*Document section*.
::::
You are viewing a plain text version of this content. The canonical link for it is here.
Posted to issues@spark.apache.org by "Leandro Ferrado (JIRA)" <ji...@apache.org> on 2016/10/12 02:40:20 UTC

[jira] [Comment Edited] (SPARK-11758) Missing Index column while creating a DataFrame from Pandas

    [ https://issues.apache.org/jira/browse/SPARK-11758?page=com.atlassian.jira.plugin.system.issuetabpanels:comment-tabpanel&focusedCommentId=15567329#comment-15567329 ] 

Leandro Ferrado edited comment on SPARK-11758 at 10/12/16 2:39 AM:
-------------------------------------------------------------------

Hi Holden. First, I would add just a single line in order to avoid the bad conversion of 'datetime' objects (so far, DataFrame.to_records(index=False) converts a Date column into a LongInt column). The idea is to first convert all columns into string types, thus the function DataFrame.to_records(index=False) wouldn't make bad conversions with datetime.datetime objects. However, that can be done only if we define a pyspark.sql.dataframe.DataFrame with a schema of strings or if we didn't define an schema (in that case, the function create an schema of strings). So, the modification is only present on the condition 'schema=None' and the snippet would be:

-------
if has_pandas and isinstance(data, pandas.DataFrame):
            if schema is None:
            # begin if clause#
            schema = [str(x) for x in data.columns]
            data = data.astype(str)  # Converting all fields on string objects because we don't have a defined schema
           # end if clause#
            data = [r.tolist() for r in data.to_records(index=False)]
-------

In case of having an schema with timestamps (e.g. TimestampType() or DateType()), it is needed a prior conversion between datetime.datetime objects on Python to a convenient format for pyspark DataFrames. 
Regarding to the 'index=False' term, so far I can't figure out an scenario in which it is needed an index per row on a DataFrame. So it may be fine that argument on the function, I'm not sure.
::::
*Work to do*.
- a) Summarize the comment above in two sentences.
- b) List every function or method that is called in the code snippet of the comment.
- c) Rewrite the comment's paragraph beginning "Hi Holden. First, I would add" as a shorter bulleted list that keeps its main facts.

*Data for locating words and elements*.
::::
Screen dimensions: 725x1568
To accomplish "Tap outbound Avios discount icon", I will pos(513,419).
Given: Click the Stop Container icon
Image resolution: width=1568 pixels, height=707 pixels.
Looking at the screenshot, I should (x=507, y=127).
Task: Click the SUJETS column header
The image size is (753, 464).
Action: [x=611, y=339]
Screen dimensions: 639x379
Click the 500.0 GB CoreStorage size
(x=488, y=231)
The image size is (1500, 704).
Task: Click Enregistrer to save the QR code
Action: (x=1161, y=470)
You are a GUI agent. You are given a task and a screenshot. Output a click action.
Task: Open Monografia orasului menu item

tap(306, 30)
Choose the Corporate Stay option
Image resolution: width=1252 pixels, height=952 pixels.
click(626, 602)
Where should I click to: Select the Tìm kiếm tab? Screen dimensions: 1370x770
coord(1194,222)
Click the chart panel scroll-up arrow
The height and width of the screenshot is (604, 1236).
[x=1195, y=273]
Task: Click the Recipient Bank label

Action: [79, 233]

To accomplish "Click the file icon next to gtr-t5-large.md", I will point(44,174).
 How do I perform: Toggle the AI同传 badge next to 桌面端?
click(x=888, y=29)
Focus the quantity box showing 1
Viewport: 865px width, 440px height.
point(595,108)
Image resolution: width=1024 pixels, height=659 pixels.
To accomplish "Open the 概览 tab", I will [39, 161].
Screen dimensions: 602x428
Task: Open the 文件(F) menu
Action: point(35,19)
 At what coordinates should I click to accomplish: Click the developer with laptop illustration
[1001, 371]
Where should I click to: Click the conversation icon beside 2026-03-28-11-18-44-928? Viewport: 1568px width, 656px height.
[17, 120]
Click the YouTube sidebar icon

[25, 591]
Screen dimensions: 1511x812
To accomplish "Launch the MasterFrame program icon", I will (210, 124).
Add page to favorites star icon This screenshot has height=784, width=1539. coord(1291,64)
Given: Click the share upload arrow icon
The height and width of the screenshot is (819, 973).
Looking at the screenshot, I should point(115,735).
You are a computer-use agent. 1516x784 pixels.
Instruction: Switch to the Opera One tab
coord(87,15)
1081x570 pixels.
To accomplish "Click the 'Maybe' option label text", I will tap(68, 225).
::::
*Response list*.
- a) The comment proposes converting every column of a Pandas DataFrame to strings when no schema is defined, so that DataFrame.to_records(index=False) stops turning a Date column into a LongInt column. It adds that schemas with timestamp types would need datetime.datetime objects converted beforehand, and that since the writer can't think of a case needing a per-row index, keeping index=False may be fine.

- b)
- isinstance()
- str()
- astype()
- tolist()
- to_records()

- c)
- Add a single line to avoid the bad conversion of datetime objects.
- Currently, DataFrame.to_records(index=False) turns a Date column into a LongInt column.
- Converting all columns to strings first would prevent bad conversions of datetime.datetime objects.
- This only works if the pyspark.sql.dataframe.DataFrame has a schema of strings or no schema at all, in which case the function creates a schema of strings.
- So the change applies only under the condition 'schema=None'.